Work required = What lines in the records below include the word "agent"? Return each one.

Stored items =
┌──
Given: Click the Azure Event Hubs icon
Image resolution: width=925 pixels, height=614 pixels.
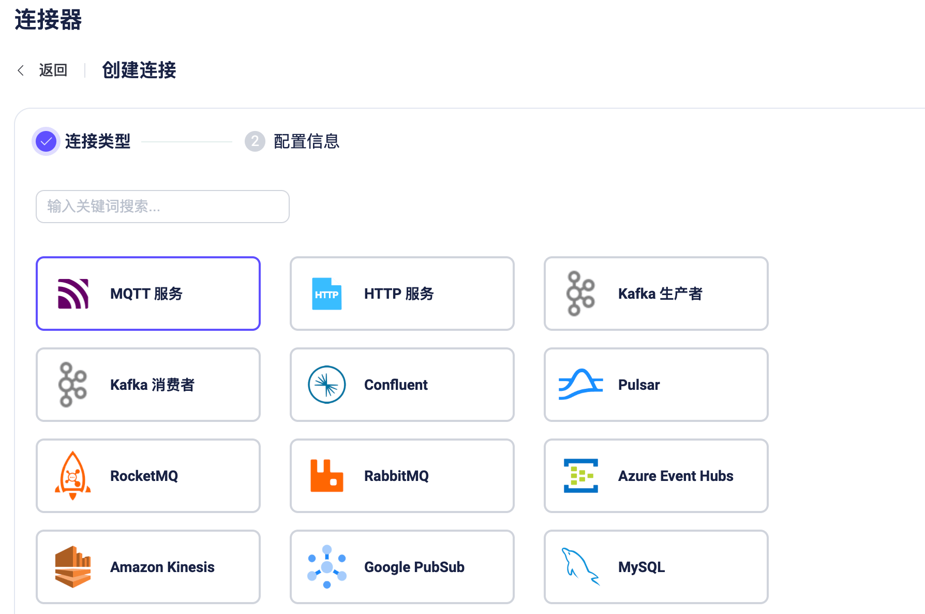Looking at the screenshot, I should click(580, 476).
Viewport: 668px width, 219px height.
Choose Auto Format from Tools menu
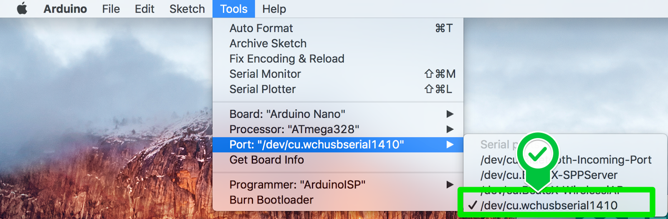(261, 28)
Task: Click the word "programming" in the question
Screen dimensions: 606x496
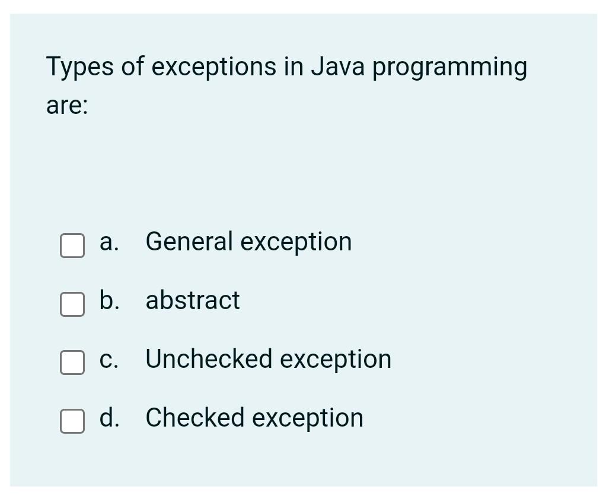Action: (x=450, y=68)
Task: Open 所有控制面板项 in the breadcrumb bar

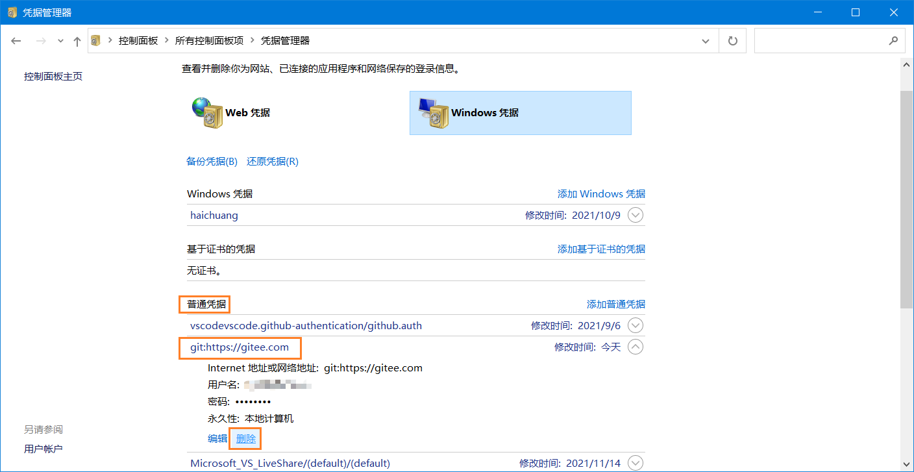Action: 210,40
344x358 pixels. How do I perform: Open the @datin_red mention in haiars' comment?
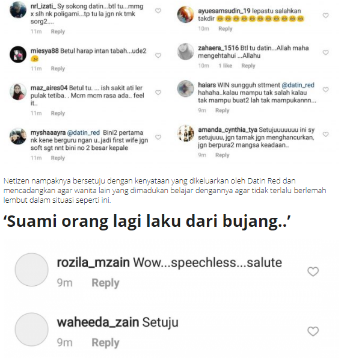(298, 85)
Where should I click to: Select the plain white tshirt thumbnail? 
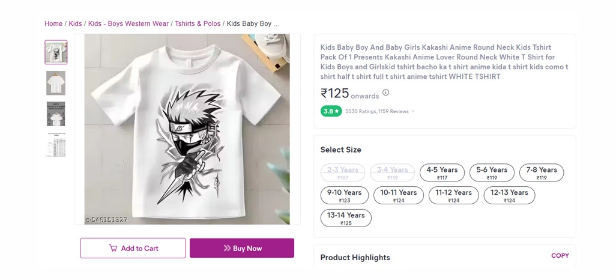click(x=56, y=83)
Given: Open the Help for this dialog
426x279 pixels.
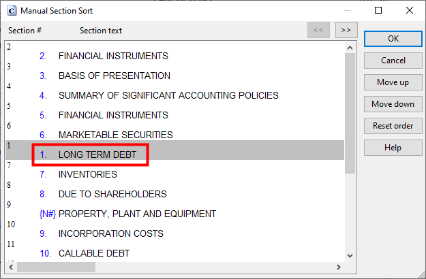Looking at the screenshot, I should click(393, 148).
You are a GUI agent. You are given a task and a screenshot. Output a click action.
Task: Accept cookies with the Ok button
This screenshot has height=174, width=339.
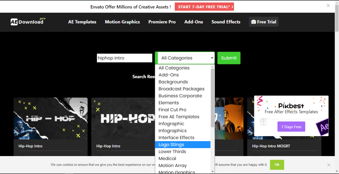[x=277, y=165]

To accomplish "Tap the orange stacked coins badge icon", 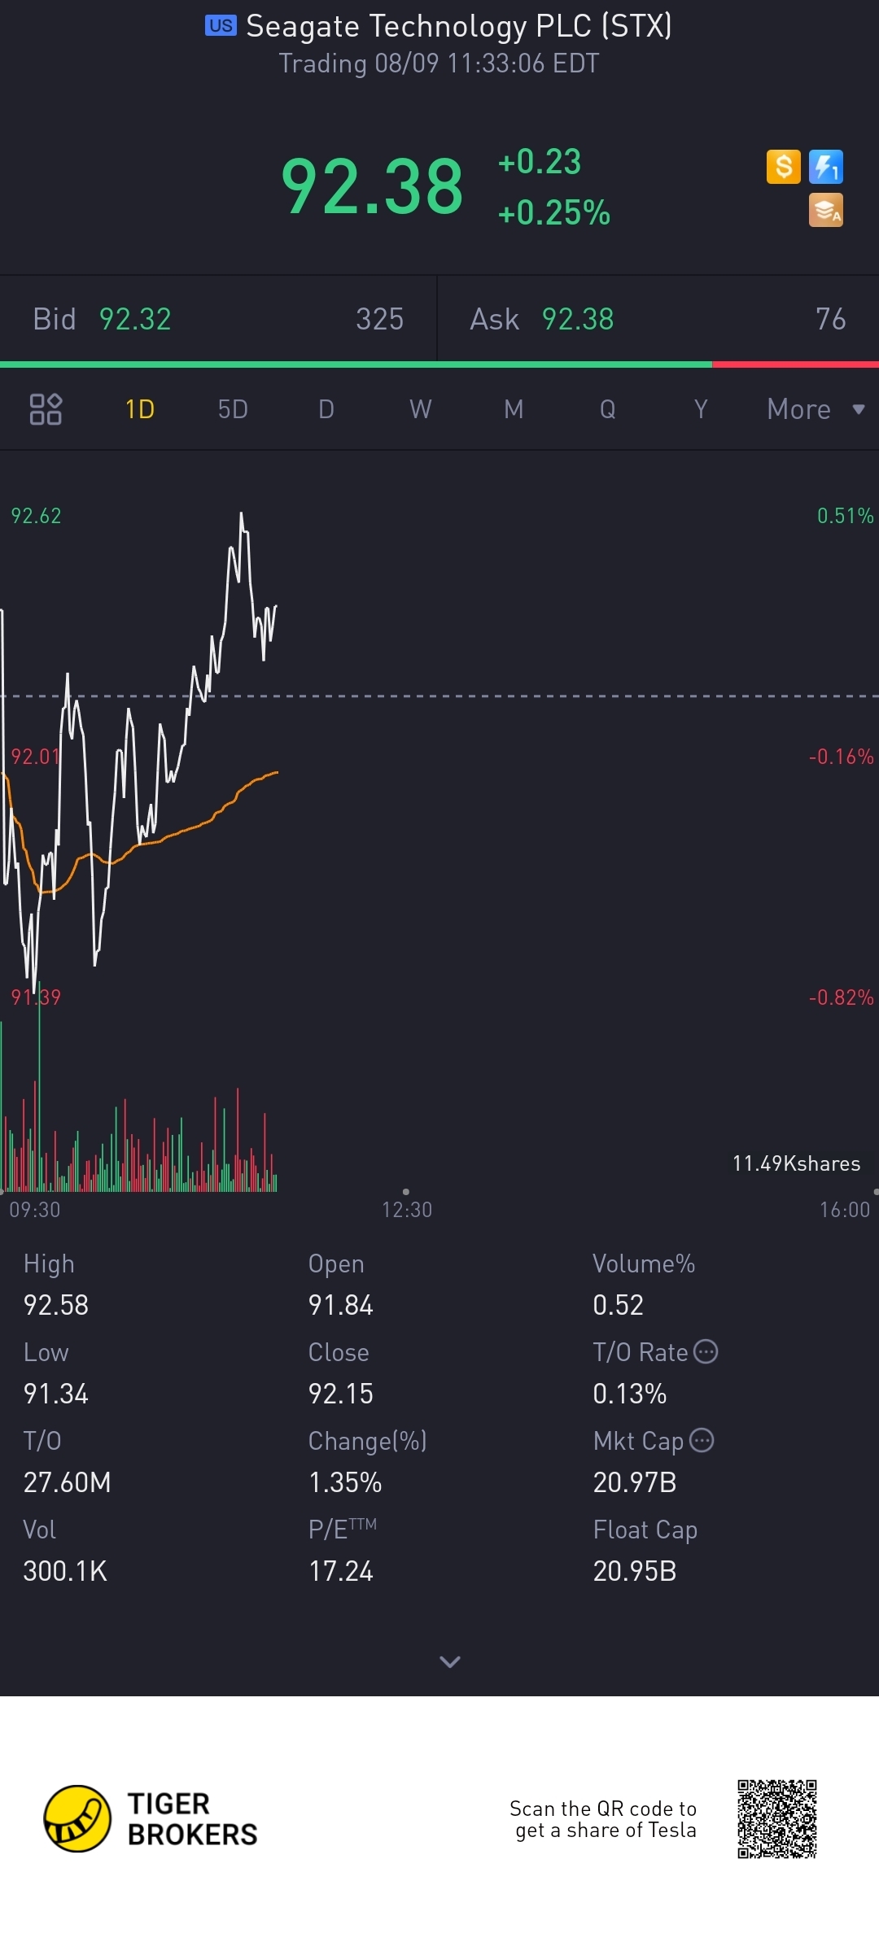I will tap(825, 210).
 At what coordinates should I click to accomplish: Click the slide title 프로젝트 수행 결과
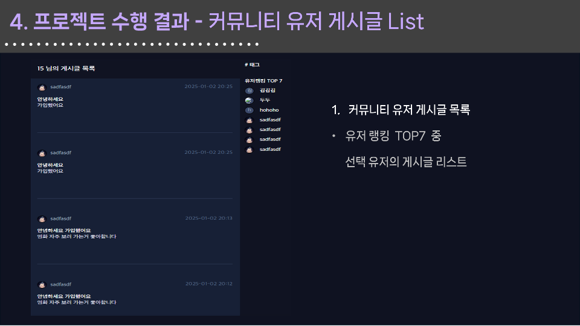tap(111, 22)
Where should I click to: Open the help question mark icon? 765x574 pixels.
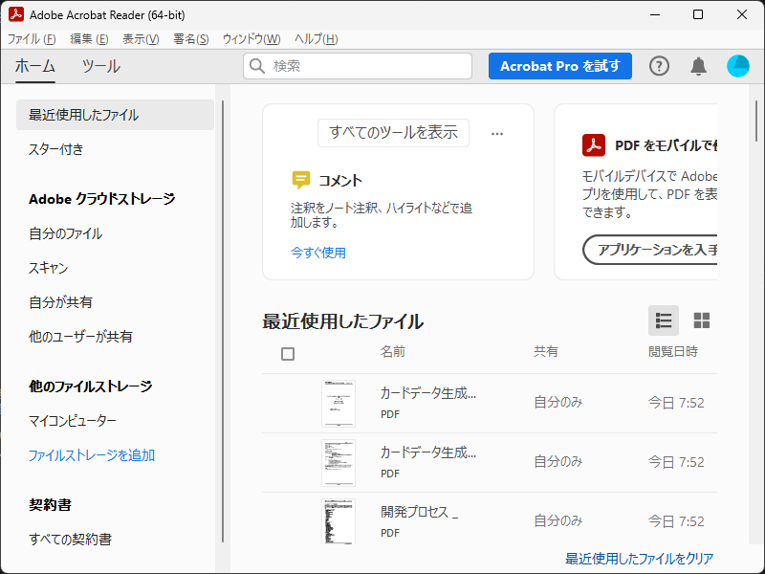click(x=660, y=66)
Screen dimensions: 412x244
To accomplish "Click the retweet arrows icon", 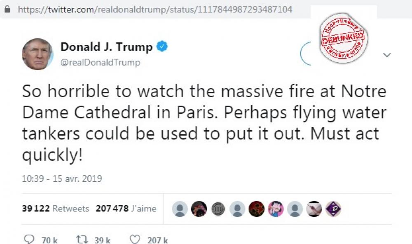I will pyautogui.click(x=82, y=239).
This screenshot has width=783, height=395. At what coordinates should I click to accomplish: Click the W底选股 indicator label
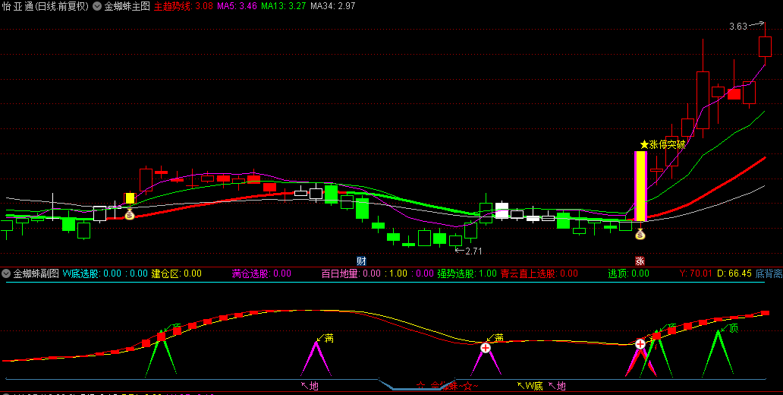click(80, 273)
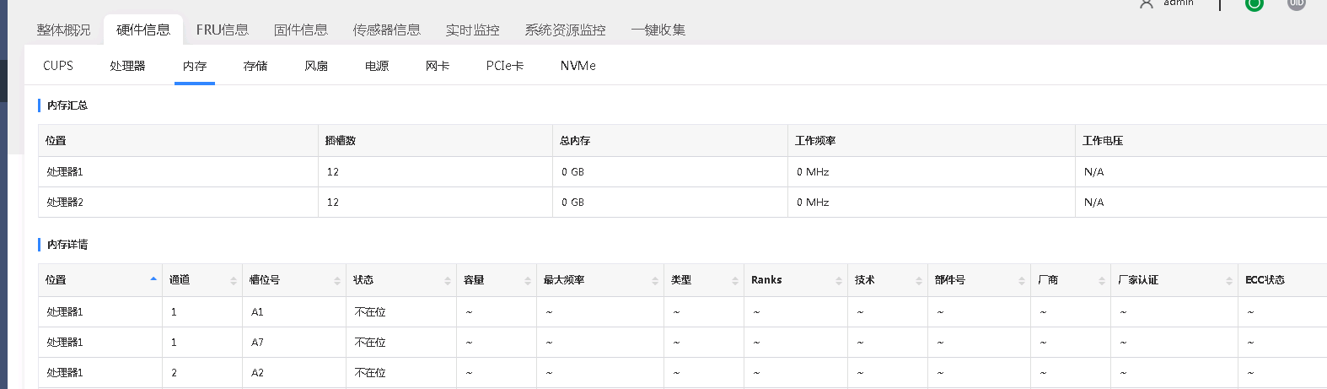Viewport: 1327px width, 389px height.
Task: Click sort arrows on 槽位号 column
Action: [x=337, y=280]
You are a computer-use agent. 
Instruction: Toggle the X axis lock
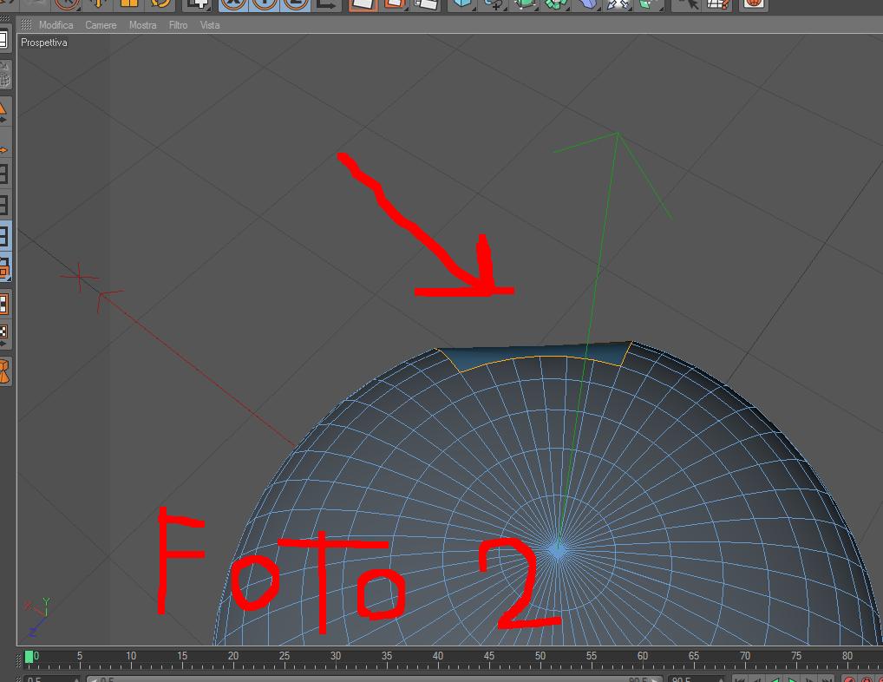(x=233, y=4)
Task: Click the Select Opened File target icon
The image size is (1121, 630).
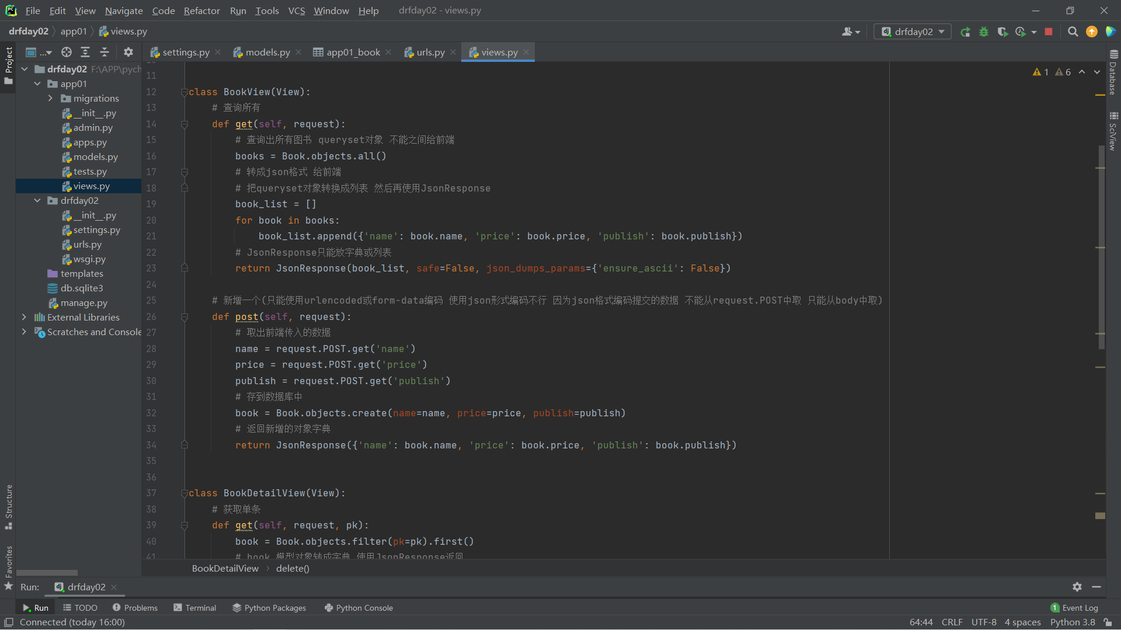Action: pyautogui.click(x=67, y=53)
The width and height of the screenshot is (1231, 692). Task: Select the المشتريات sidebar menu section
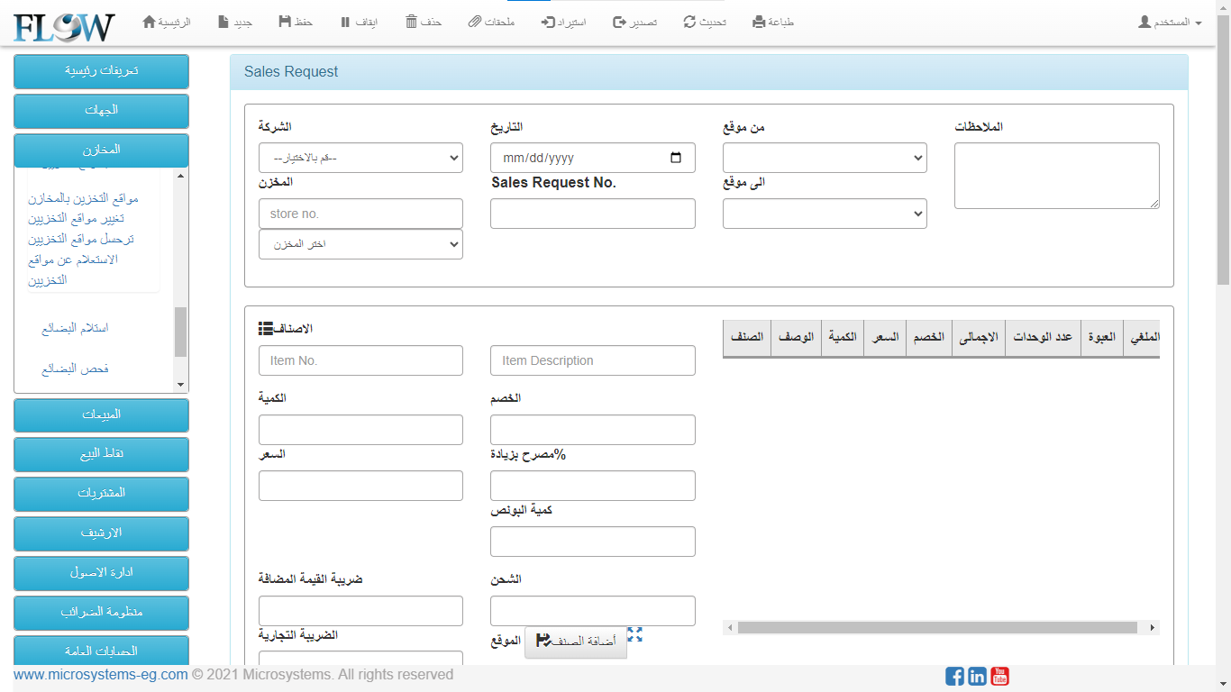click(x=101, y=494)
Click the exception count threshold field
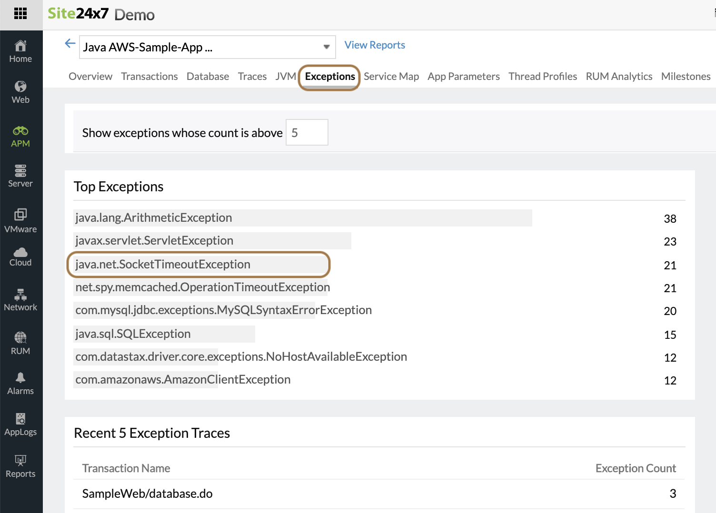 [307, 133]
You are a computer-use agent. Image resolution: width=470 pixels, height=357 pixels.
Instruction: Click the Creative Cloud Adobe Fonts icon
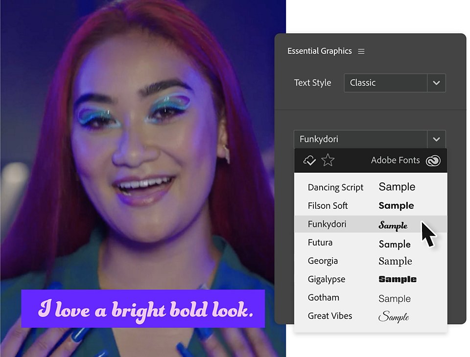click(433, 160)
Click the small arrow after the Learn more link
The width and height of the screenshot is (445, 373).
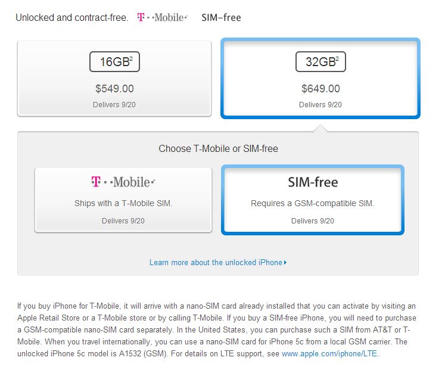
└──
Answer section =
You are a GUI agent. You are given a task and a screenshot. Output a click action.
You are a computer-use agent. 
You are a computer-use agent. Image resolution: width=470 pixels, height=357 pixels.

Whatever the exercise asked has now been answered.